From Event: SPIE Optical Engineering + Applications, 2016
The sole instrument on NASA’s ICESat-2 spacecraft shown in Figure 1 will be the Advanced Topographic Laser Altimeter System (ATLAS)1. The ATLAS is a Light Detection and Ranging (LIDAR) instrument; it measures the time of flight of the six transmitted laser beams to the Earth and back to determine altitude for geospatial mapping of global ice. The ATLAS laser beam is split into 6 main beams by a Diffractive Optical Element (DOE) that are reflected off of the earth and imaged by an 800 mm diameter Receiver Telescope Assembly (RTA). The RTA is composed of a 2-mirror telescope and Aft Optics Assembly (AOA) that collects and focuses the light from the 6 probe beams into 6 science fibers. Each fiber optic has a field of view on the earth that subtends 83 micro Radians. The light collected by each fiber is detected by a photomultiplier and timing related to a master clock to determine time of flight and therefore distance. The collection of the light from the 6 laser spots projected to the ground allows for dense cross track sampling to provide for slope measurements of ice fields. NASA LIDAR instruments typically utilize telescopes that are not diffraction limited since they function as a light collector rather than imaging function. The more challenging requirements of the ATLAS instrument require better performance of the telescope at the ¼ wave level to provide for improved sampling and signal to noise. NASA Goddard Space Flight Center (GSFC) contracted the build of the telescope to General Dynamics (GD). GD fabricated and tested the flight and flight spare telescope and then integrated the government supplied AOA for testing of the RTA before and after vibration qualification. The RTA was then delivered to GSFC for independent verification and testing over expected thermal vacuum conditions. The testing at GSFC included a measurement of the RTA wavefront error and encircled energy in several orientations to determine the expected zero gravity figure, encircled energy, back focal length and plate scale. In addition, the science fibers had to be aligned to within 10 micro Radians of the projected laser spots to provide adequate margin for operations on-orbit. This paper summarizes the independent testing and alignment of the fibers performed at the GSFC.
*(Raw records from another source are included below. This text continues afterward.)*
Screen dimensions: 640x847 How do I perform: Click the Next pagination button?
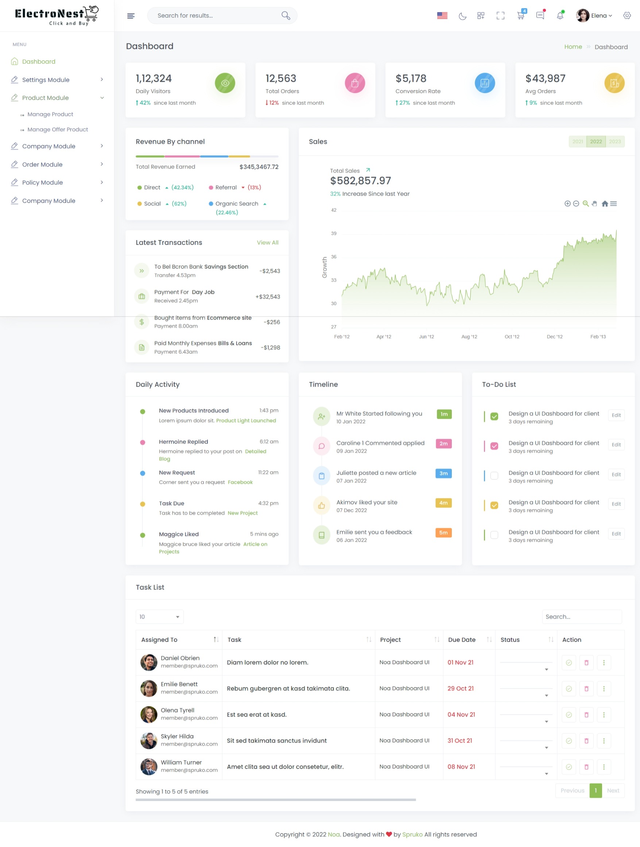[613, 790]
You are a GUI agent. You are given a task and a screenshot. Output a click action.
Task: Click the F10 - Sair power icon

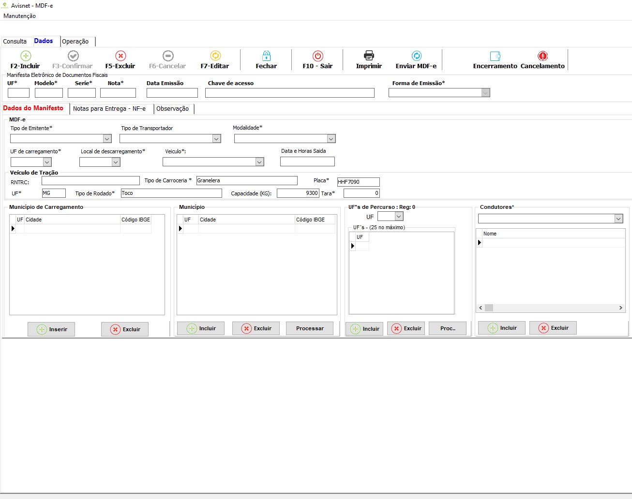point(317,56)
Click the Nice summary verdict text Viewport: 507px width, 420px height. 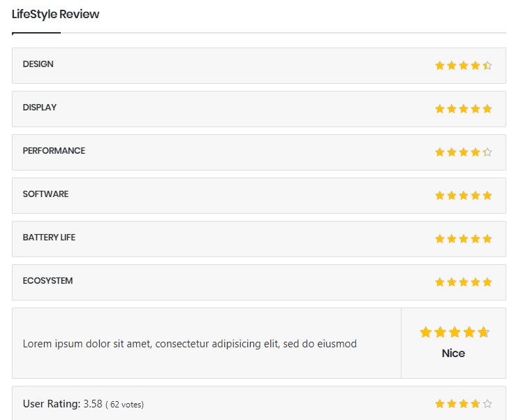(x=453, y=354)
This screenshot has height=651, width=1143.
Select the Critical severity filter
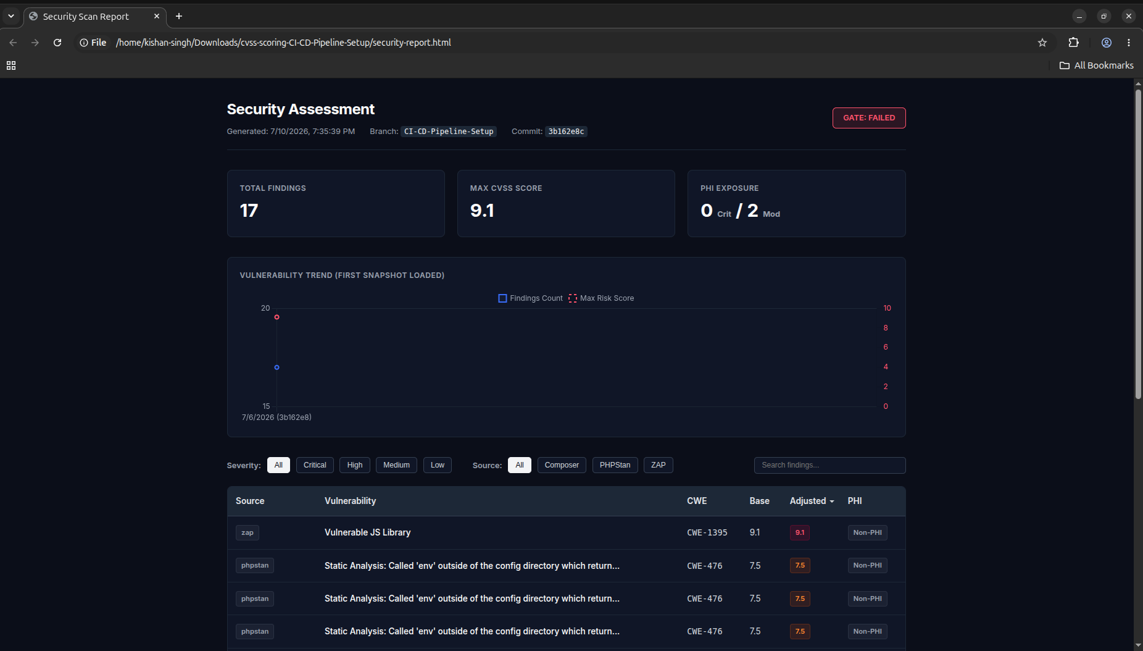click(315, 465)
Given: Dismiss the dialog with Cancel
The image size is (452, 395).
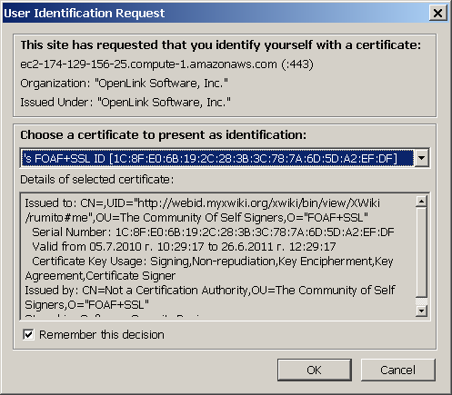Looking at the screenshot, I should pyautogui.click(x=397, y=370).
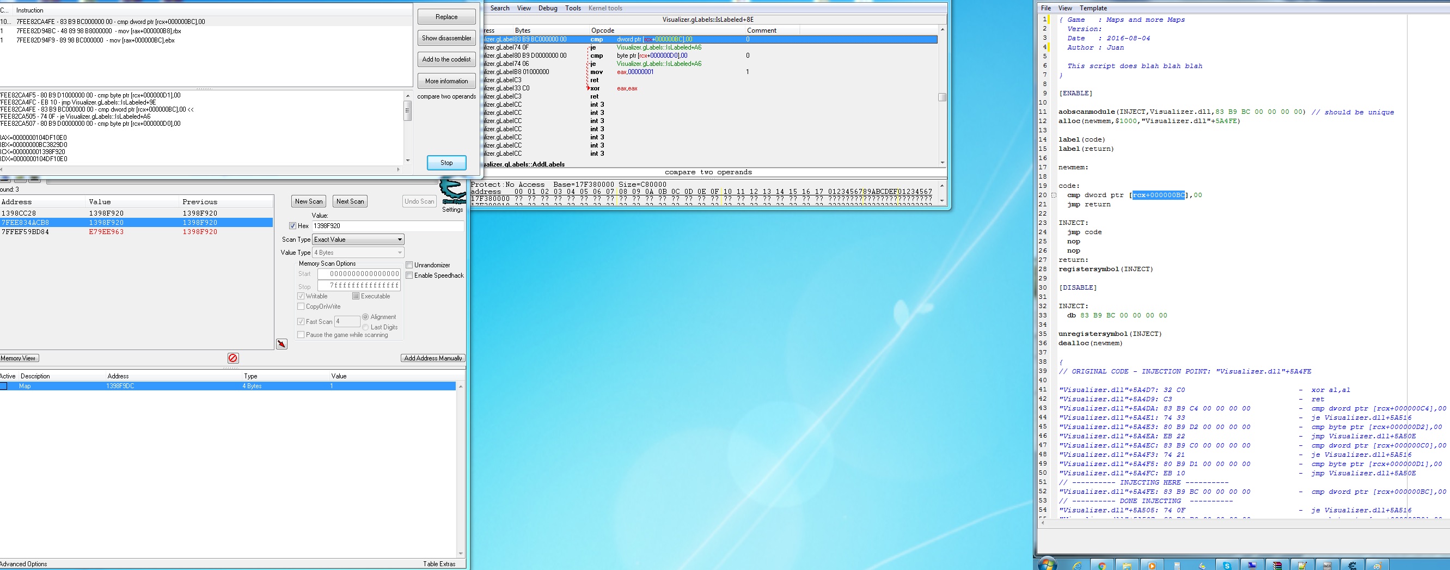Enable the Unrandomizer checkbox

[x=409, y=265]
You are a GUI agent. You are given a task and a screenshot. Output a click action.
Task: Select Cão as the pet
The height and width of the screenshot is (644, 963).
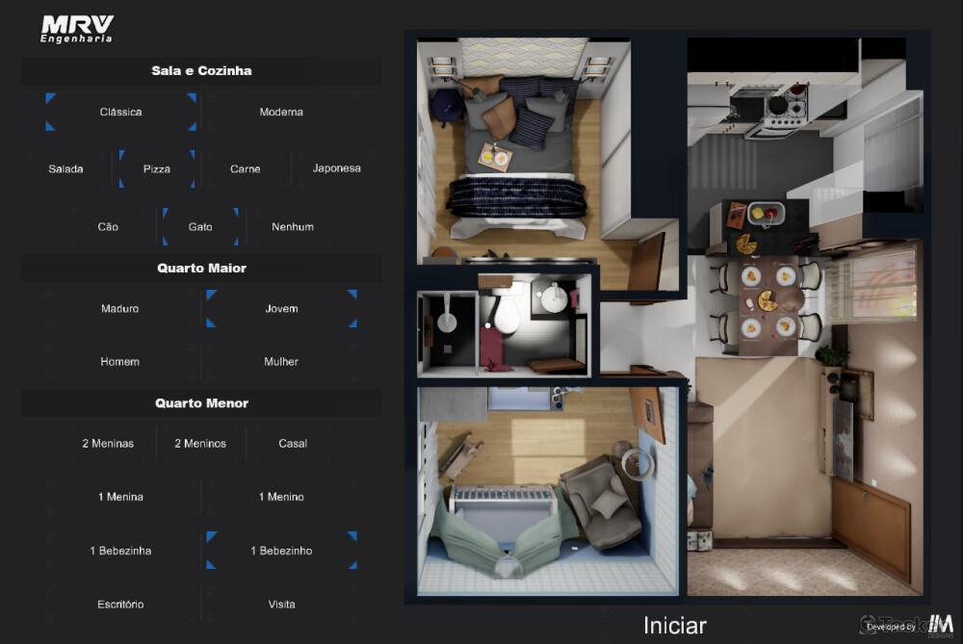tap(108, 227)
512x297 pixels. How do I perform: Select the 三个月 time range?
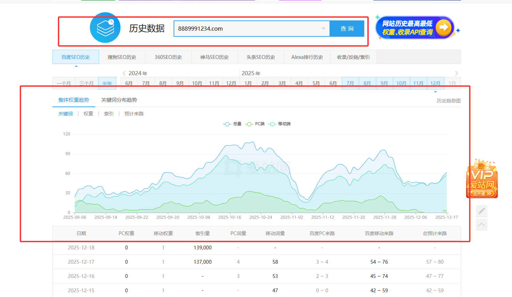86,83
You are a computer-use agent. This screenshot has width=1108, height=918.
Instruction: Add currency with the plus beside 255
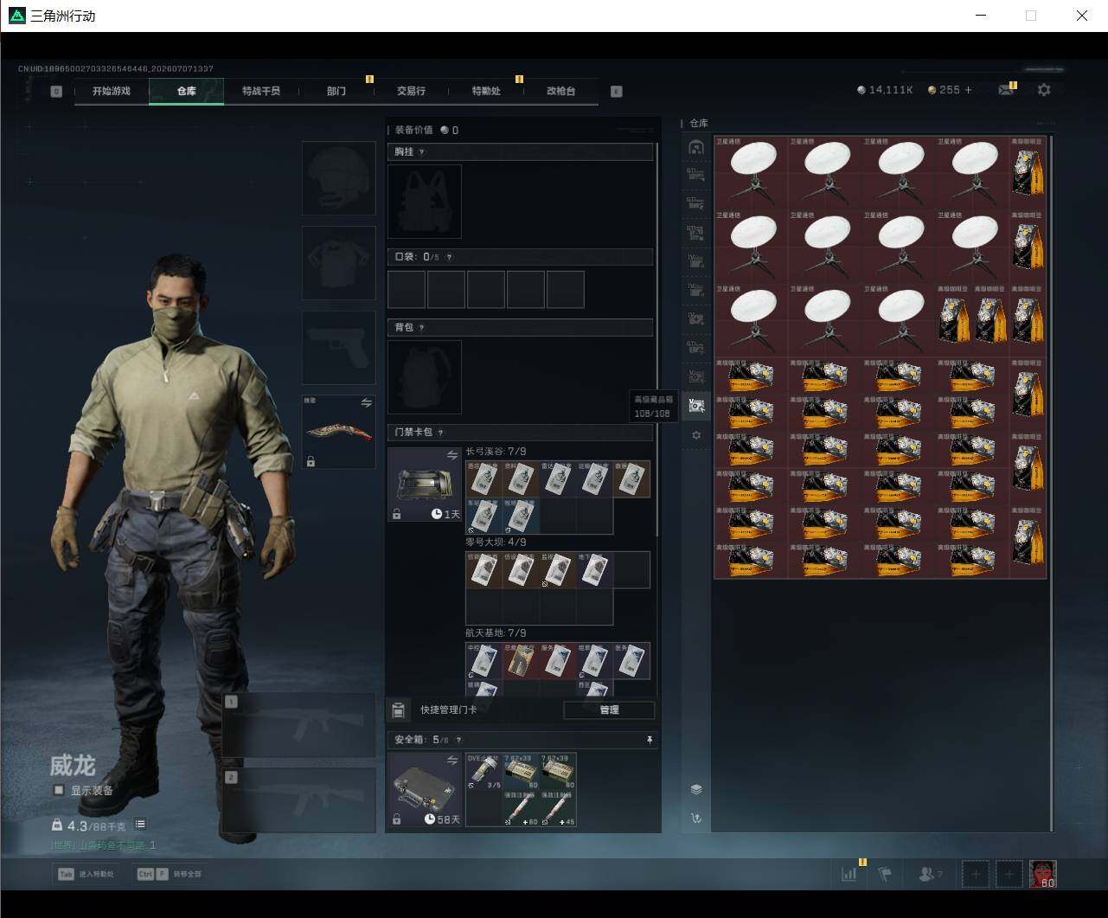(968, 90)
John Hagopian, Matthew Bolcar, John Chambers, Allen Crane, Bente Eegholm, Tyler Evans, Samuel Hetherington, Eric Mentzell, Patrick L. Thompson, Luis Ramos-Izquierdo, and David Vaughnn, "Advanced topographic laser altimeter system (ATLAS) receiver telescope assembly (RTA) and transmitter alignment and test," Proc. SPIE 9972, Earth Observing Systems XXI, 997207 (Presented at SPIE Optical Engineering + Applications: August 30, 2016; Published: 19 September 2016); https://doi.org/10.1117/12.2240241.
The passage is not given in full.